» **EXCERPTED TEXT**:
-- Begin --

By providing foundational capability for innovations like AI and 5G across data center, the intelligent edge, and consumer devices, we unlock innovation across industries including healthcare, automotive and communications. Our technology and expertise are central to maximizing value from cutting-edge computing applications and new business models which disrupt and advance the industry.
From our roots in Boise, Idaho, Micron has grown into an influential global presence committed to being the best memory company in the world. This means conducting business with integrity, accountability, and professionalism and supporting our global community.” (https://www.micron.com/about/our-company/corporate-profile)
Don’t sell MU now, it outperformed most of it’s peers ”MICRON TECHNOLOGY INC was among the best performers on Friday. It returned +7.8% to close at 83.03. On a day when the overall market breadth was 44%, it closed higher than 68% of the market. In comparison, the benchmark SP500 index closed today at -0.0014%.”
This is going to be a DD focused on the value of the products (Micron and Crucial memory, data center presence, and consumer use), as well as the value of the company. MU is definitely a long term play, though there is a lot of short term interest at the moment that may cause a run.
It is worth noting that MU is a cyclical stock, dependant upon memory demand, hence why I have focused on future memory demand in my DD.
Micron climbed a lot on Friday. This was due to an analyst at Evercore ISI adding the memory chip maker to his list of top stock picks. He anticipates a return to earnings growth next year..
MU was up 8.4% to $83.52 during Friday afternoon trading. It was the second best performer of the day for the S&P 500 (shortly before 3PM). Evercore ISI analyst C.J. Muse noted that though shares of memory chip makers such as Micron have lagged behind the PHLX Semiconductor index since early June, he believes tides are shifting.
“We believe negative sentiment was due to investor concerns over the sustainability of PC, handsets, and cloud demand, which was also compounded by DRAM spot pricing that began to flatten out in May/June 2023,” wrote Muse.
Muse noted that WSt expectations for Micron’s Feb/May quarter earnings have been cut by 33%/31% respectively, since August. While there could be further downside, weakness is now priced in. He believes either Feb or May quarter will be a bottom for Micron’s earnings. Micron shares tend to outperform one or two quarters before a bottom in earnings, hence he believes the stock could begin a run soon.

-- End --

» **PROVIDED DATA**:

-- Begin --

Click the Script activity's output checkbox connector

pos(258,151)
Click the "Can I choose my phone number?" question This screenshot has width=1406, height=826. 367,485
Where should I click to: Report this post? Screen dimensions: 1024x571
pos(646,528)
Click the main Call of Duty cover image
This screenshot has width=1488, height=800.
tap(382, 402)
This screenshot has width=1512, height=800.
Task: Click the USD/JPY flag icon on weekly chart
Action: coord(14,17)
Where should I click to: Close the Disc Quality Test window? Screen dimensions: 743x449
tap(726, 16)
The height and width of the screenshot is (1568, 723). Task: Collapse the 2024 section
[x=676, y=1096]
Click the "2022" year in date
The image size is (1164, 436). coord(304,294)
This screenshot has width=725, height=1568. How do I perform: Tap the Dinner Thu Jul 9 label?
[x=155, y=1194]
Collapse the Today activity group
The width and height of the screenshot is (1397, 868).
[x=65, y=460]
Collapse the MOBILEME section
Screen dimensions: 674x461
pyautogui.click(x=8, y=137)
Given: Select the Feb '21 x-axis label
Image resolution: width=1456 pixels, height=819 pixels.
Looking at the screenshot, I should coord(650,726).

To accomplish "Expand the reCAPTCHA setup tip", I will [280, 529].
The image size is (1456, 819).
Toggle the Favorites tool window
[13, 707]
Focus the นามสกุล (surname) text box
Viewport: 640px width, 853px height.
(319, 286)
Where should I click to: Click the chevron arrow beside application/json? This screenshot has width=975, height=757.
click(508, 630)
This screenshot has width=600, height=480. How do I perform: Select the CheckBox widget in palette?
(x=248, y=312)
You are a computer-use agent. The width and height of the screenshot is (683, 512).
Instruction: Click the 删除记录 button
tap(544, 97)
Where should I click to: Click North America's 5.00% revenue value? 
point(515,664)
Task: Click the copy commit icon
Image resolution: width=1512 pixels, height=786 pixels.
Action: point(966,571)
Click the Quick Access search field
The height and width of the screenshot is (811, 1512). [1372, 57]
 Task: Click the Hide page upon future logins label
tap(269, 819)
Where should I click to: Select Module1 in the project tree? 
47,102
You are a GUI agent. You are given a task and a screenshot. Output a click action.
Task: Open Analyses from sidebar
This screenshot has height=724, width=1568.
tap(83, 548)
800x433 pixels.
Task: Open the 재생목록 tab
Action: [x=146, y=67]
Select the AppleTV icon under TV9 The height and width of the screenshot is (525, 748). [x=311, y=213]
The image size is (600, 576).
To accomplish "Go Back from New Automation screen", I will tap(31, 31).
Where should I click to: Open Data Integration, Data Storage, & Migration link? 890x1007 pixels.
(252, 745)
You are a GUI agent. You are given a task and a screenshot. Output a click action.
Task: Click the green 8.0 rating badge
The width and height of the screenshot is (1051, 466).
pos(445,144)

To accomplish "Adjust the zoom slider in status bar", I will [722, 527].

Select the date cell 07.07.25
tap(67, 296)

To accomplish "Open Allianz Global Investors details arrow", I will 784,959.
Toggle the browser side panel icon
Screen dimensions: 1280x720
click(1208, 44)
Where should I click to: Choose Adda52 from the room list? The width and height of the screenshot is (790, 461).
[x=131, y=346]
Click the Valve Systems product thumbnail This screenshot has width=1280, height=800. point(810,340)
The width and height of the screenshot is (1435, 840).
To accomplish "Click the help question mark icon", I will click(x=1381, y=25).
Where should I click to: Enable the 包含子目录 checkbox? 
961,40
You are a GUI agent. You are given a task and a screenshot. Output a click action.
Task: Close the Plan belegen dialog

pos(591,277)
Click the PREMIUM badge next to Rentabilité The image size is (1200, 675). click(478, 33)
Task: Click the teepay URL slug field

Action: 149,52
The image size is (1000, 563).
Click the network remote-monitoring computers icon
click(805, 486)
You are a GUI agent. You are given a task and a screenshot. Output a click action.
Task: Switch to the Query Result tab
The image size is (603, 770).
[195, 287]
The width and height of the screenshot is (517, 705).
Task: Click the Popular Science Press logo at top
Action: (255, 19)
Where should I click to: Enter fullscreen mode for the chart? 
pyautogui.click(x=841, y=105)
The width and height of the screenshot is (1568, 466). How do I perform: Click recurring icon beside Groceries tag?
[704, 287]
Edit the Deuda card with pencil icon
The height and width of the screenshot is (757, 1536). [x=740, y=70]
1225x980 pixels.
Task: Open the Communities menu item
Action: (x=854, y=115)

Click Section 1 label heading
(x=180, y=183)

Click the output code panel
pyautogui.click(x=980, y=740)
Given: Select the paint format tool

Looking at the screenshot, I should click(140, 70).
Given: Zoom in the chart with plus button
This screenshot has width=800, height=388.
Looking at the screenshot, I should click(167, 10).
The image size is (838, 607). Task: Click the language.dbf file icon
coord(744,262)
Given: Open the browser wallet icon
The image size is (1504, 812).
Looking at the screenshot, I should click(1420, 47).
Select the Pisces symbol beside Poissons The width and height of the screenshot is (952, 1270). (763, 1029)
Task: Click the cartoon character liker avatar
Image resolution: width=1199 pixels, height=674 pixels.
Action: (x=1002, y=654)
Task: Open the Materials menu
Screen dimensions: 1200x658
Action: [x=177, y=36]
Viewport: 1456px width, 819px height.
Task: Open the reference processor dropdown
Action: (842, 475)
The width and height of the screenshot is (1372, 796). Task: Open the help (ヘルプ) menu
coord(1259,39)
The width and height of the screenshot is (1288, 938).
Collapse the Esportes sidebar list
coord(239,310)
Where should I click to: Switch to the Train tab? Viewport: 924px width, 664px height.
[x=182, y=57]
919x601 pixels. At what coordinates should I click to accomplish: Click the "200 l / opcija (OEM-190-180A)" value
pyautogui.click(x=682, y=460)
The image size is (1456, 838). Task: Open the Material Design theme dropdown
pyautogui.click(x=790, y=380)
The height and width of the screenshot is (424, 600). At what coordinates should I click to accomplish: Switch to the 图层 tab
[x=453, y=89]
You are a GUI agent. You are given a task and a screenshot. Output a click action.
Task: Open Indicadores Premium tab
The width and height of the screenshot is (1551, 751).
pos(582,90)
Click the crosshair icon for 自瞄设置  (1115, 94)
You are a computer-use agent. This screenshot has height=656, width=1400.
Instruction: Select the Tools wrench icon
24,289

-- End --

» **STATED TASK A**: Retype the text about Micron from "It is worth" to "growth next year..".
» **STATED TASK B**: Turn the paragraph of the text about Micron that begins "MU was up 8.4%" into a short bulleted list that keeps its main facts.

» **RIGHT ANSWER A**:
It is worth noting that MU is a cyclical stock, dependant upon memory demand, hence why I have focused on future memory demand in my DD.
Micron climbed a lot on Friday. This was due to an analyst at Evercore ISI adding the memory chip maker to his list of top stock picks. He anticipates a return to earnings growth next year..

» **RIGHT ANSWER B**:
- MU rose 8.4% to $83.52 in Friday afternoon trading.
- Shortly before 3PM, it was the second-best performer of the day in the S&P 500.
- Evercore ISI analyst C.J. Muse noted that memory chip makers like Micron have trailed the PHLX Semiconductor index since early June.
- He believes the tide is turning.